DISCOTECAS QUEREM ABRIR JÁ
Tendo em conta que já 85% da população tem a primeira dose da vacina, as discotecas já deveriam estar a abrir como as conhecemos (ainda que com regras sanitárias), de acordo com o plano de desconfinamento, mas ainda não houve sinais por parte do Governo que tal fosse acontecer em breve.
Mas a Associação Nacional de Discotecas quer que estes espaços abram já na segunda quinzena de setembro para testar a situação. José Gouveia considera “errado abrir numa fase em cima da época das gripes sazonais”, em outubro.
Além do mais, relembra que “já muito poucos voltarão a abrir, pois as falências andam à volta dos 70%”. “Algumas casas míticas de Lisboa não vão voltar a abrir”, declara.
Já António Fonseca, partilhando da mesma opinião, pensa que já se devia ter aberto as discotecas durante o verão – a melhor altura para testar o funcionamento das mesmas. “A partir do momento em que o espaço tem tudo, tem higienização, e só entra quem tem teste negativo, não faz sentido as discotecas continuarem fechadas”, diz.
Além da abertura em pleno – leia-se, com dança permitida – os dois proprietários e também os representantes das associações pedem mais apoios para o setor, especialmente pela manutenção dos espaços que agora se encontram deteriorados depois de tanto tempo fechados.
A AHRESP – Associação da Hotelaria, Restauração e Similares de Portugal também tem insistido na reabertura imediata destes espaços. Ainda na terça-feira, em comunicado, referiu que “à semelhança do que sucedeu com a segunda fase de desconfinamento, também a terceira fase, inicialmente prevista o mês de outubro, poderá ser antecipada. De acordo com o plano apresentado pelo Governo, a passagem à última fase de desconfinamento decorrerá quando o país atingir a meta de 85% da população vacinada. No entanto, e de acordo com os dados existentes, esta meta será atingida muito antes do inicialmente esperado”.
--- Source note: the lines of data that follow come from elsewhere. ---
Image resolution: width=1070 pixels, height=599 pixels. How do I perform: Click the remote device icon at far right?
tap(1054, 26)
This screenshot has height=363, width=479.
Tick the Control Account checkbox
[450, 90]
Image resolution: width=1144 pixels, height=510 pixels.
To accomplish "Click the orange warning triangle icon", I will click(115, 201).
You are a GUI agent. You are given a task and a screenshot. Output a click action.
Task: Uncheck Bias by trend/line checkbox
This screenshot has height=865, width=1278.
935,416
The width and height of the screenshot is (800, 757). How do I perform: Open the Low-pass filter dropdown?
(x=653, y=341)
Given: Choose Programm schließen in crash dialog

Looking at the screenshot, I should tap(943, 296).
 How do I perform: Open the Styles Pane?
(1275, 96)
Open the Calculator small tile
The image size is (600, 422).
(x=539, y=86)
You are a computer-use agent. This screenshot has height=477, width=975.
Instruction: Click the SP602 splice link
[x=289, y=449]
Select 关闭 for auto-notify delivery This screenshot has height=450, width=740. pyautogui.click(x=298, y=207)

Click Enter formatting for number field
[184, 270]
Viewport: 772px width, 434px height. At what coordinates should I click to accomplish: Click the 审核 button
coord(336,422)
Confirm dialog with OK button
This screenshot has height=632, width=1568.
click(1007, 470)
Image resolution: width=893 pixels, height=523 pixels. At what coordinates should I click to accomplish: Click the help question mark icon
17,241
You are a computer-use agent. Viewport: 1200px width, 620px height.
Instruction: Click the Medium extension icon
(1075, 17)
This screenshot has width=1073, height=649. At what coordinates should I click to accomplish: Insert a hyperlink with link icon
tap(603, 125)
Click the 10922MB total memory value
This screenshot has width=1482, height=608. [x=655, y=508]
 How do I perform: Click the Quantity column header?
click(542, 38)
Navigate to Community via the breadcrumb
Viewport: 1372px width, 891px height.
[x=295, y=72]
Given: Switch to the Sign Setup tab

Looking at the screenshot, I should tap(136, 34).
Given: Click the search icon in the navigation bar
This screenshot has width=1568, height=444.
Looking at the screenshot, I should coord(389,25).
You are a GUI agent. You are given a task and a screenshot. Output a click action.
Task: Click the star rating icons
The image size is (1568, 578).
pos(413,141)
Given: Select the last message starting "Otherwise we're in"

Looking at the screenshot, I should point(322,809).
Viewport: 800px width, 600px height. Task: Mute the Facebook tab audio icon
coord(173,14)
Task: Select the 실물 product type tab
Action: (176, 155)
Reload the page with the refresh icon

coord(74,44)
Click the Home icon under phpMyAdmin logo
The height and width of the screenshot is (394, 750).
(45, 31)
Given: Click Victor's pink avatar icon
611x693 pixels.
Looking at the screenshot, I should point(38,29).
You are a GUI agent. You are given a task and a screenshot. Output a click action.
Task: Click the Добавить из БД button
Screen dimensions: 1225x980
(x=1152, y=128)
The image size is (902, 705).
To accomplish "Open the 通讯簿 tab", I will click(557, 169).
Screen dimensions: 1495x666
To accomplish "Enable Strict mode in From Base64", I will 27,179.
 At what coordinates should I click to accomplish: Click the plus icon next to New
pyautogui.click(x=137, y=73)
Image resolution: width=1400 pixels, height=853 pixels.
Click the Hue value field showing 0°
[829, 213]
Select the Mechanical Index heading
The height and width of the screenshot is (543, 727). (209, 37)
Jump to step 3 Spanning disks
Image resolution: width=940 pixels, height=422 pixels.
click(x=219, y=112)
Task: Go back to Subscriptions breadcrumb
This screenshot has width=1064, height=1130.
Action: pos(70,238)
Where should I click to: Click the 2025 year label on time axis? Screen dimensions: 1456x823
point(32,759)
“Desta forma, e na senda do que sucedeu com a passagem à segunda fase de desconfinamento, Portugal poderá antecipar a última fase de alívio de regras, com a reabertura dos espaços de animação noturna (condicionados à apresentação de certificado digital válido ou teste negativo) e com o fim dos limites à lotação dos espaços (quer para eventos de natureza familiar, como casamentos e batizados, quer para eventos culturais) e ao número de pessoas por mesa nos estabelecimentos de restauração e bebidas”, refere a associação.